Day 2 Nelson to Collingwood and back
Iain and I have fallen in love with Nelson and have decided we’re going to try to move there within the next twelve months. It’s got everything going for it: a good climate with the highest sunshine hours in the whole of New Zealand at 2,500 (to give you some idea of how sunny that is, Birmingham averages 1,400), beautiful beaches, easy access to hills, mountains, lakes, rivers, and bush, including two of the most stunning National Parks anywhere in the world, and the town itself is a vibrant place with lots going on, particularly in the areas of sports and culture. There’s a thriving arts and crafts community and a lot of alternative lifestylers (AKA hippies), which suits us just fine.

Nelson main street

On our last day in the Nelson area we decided to take the coast road to Collingwood, a leisurely two-hour drive.

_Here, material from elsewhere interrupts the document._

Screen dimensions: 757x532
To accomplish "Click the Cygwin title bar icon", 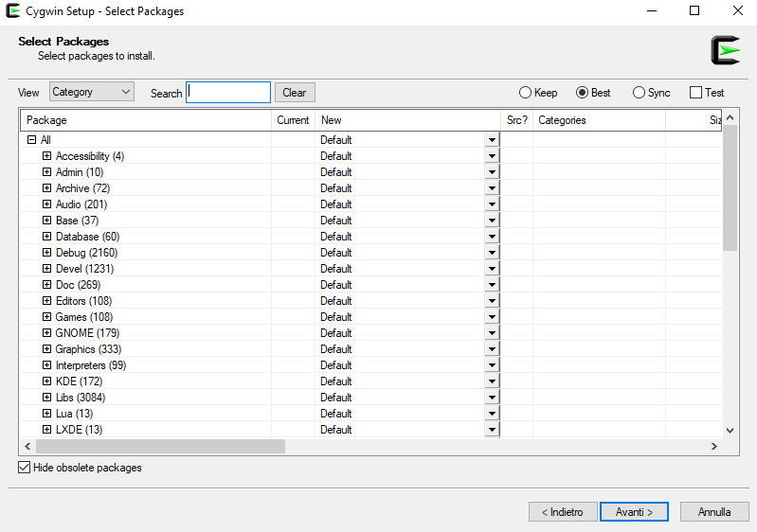I will pos(12,11).
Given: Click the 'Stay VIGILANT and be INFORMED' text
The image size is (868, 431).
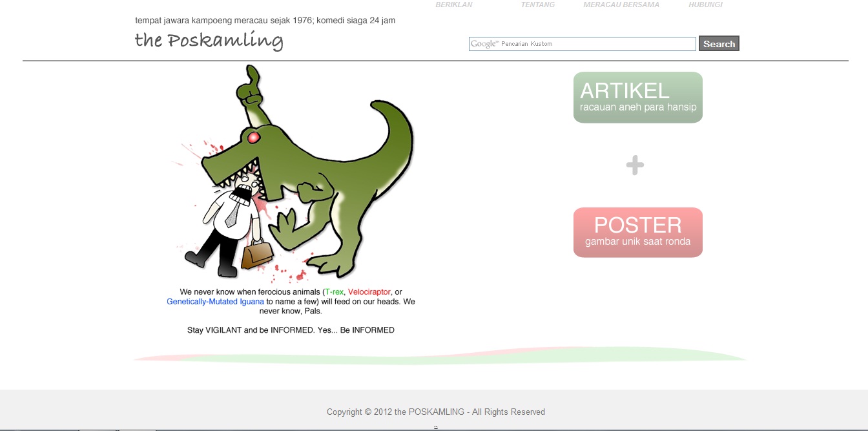Looking at the screenshot, I should (x=291, y=330).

Our first great find was Rabbit Island, a recreation reserve with a stunning beach. Tahunanui beach in town seems to attract most visitors, leaving Rabbit Island beach, which is only a fifteen-minute drive out of town, nice and empty. Just the way we like it.

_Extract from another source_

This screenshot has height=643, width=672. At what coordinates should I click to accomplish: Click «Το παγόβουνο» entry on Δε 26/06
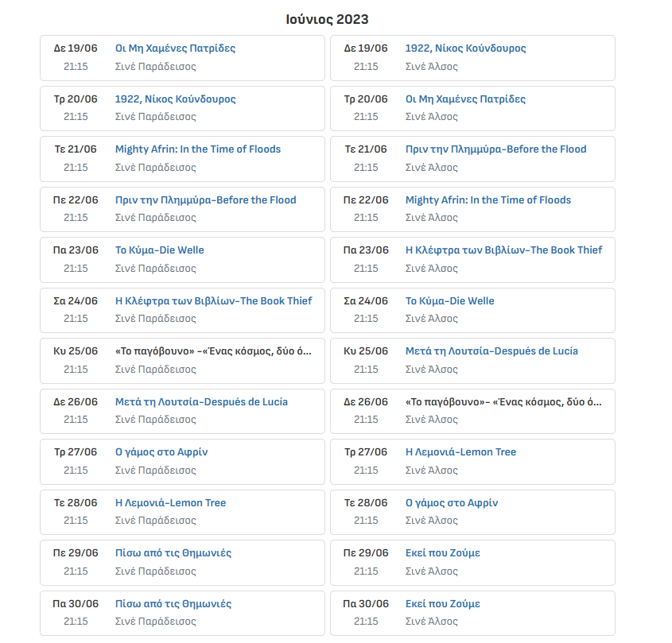[503, 402]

On the way to Collingwood we went through Motueka, which is a small village almost entirely given over to backpacker hostels and teashops. It’s the nearest settlement to both of the National Parks and as such attracts a huge number of visitors, especially during the high season between Christmas and mid January, a time when almost every New Zealander is taking their annual holiday. We didn’t stop in Motueka, instead pressing on to Collingwood, an old gold mining village.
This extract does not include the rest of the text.